Storage

Introduction

IBM Storage Insights (SI) is a software-as-a-service (SaaS) solution that identifies incidents across storage systems that it monitors. These incidents can range from minor system glitches to critical security vulnerabilities (like ransomware). Once an incident is identified, a Jira bug can be created to track and manage it. For example, a potential Ransomware attack needs to be triaged by security analysts by analyzing it and correlating the information from different sources. 

In this blog post, you will learn how to send SI Ransomware alerts notifications in real-time to Jira and create a bug automatically in a Jira project to help analysts triage the issue. 

Webhook Integration Between IBM Storage Insights and Jira

First, you need to configure Jira to receive incoming webhooks. The webhook URL obtained will be used to configure webhook in IBM Storage Insights.

To create and configure an incoming webhook in Jira, you'll need to follow these steps:

1. Log in to Jira as an Administrator

• Ensure you have Jira administrator privileges to configure automation rules.

2. Navigate to Jira Automation Settings

• Click the gear icon (⚙️) in the top-right corner to go to Jira Settings.
• From the settings menu, select "System" under the Jira Administration section.
• On the left sidebar, scroll down to the "Automation" section and click on "Global Automation".

3. Create a New Automation Rule

• In the Global Automation section, click on the "Create rule" button to create a new automation rule.

4. Select "Incoming Webhook" as the Trigger

• In the Trigger section, choose the "Incoming webhook" trigger. This is the starting point for the rule, where the webhook will be received from IBM Storage Insights.

• Jira will create a unique webhook URL that IBM Storage Insights can send HTTP POST requests to.

• The webhook URL will look something like this:

  https://automation.atlassian.com/pro/hooks/xy0a5e445dce2be101b8ea38061929ddf8282991

• This URL requires no authentication, so adequate security measures need to be applied to protect it. 

  

5. Configure the Webhook URL

• Copy the URL and configure IBM Storage Insights to send JSON data to this URL.

  

6. Define Actions for the Automation Rule

After the webhook is triggered, you can define the actions Jira should take. You could use actions such as:

• Create Issue: Automatically create a new Jira issue when an incoming webhook is received (e.g., a ransomware alert).

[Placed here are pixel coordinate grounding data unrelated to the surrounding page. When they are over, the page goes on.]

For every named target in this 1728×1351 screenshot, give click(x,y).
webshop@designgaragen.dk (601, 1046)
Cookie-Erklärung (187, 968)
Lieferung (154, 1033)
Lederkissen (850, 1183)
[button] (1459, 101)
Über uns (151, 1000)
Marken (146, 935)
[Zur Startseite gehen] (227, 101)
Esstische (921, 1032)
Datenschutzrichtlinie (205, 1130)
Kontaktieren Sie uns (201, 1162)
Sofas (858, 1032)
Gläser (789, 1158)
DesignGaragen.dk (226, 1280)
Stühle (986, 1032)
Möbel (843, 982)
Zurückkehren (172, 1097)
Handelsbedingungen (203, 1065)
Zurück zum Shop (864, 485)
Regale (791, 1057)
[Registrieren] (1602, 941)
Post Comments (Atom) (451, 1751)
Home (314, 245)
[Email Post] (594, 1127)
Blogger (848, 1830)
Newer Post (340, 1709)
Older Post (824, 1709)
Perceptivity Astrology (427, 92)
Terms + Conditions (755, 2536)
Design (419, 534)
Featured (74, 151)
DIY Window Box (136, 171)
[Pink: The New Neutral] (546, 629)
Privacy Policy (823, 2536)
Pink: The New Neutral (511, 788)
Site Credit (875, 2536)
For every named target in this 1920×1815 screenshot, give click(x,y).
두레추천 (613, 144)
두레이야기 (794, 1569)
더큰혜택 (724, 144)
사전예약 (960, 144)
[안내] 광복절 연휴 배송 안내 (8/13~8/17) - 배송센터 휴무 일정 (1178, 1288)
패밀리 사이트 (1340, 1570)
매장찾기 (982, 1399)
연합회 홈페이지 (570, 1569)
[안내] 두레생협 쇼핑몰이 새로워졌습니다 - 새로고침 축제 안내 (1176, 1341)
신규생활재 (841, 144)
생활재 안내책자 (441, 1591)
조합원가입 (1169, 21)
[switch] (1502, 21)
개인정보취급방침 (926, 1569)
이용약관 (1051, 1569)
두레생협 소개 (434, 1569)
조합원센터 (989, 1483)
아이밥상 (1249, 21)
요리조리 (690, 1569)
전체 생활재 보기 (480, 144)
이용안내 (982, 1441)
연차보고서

To set up actions, follow these steps:

1. Click Add component under the Actions section.
2. Choose the action type you want, for example:
   • Create Issue: Set fields like Summary, Description, Priority, Labels, etc., based on the incoming webhook data.
     
     
   • Here we're setting the description of the bug as the Ransomware payload received from the webhook. You can extract fields from the payload if you want to see only specific information, e.g., {{webhookData.name}}.

7. Test the Webhook and Automation Rule

• Once the rule is configured, test the webhook by sending a sample request from IBM Storage Insights.
  
  
• This will create a bug in your project in Jira.
  
  

Conclusion

By setting up an incoming webhook in Jira, we can seamlessly integrate with IBM Storage Insights to automate the creation and management of issues based on real-time alerts. This integration streamlines incident management workflows and helps ensure timely and efficient responses to critical incidents such as ransomware attacks.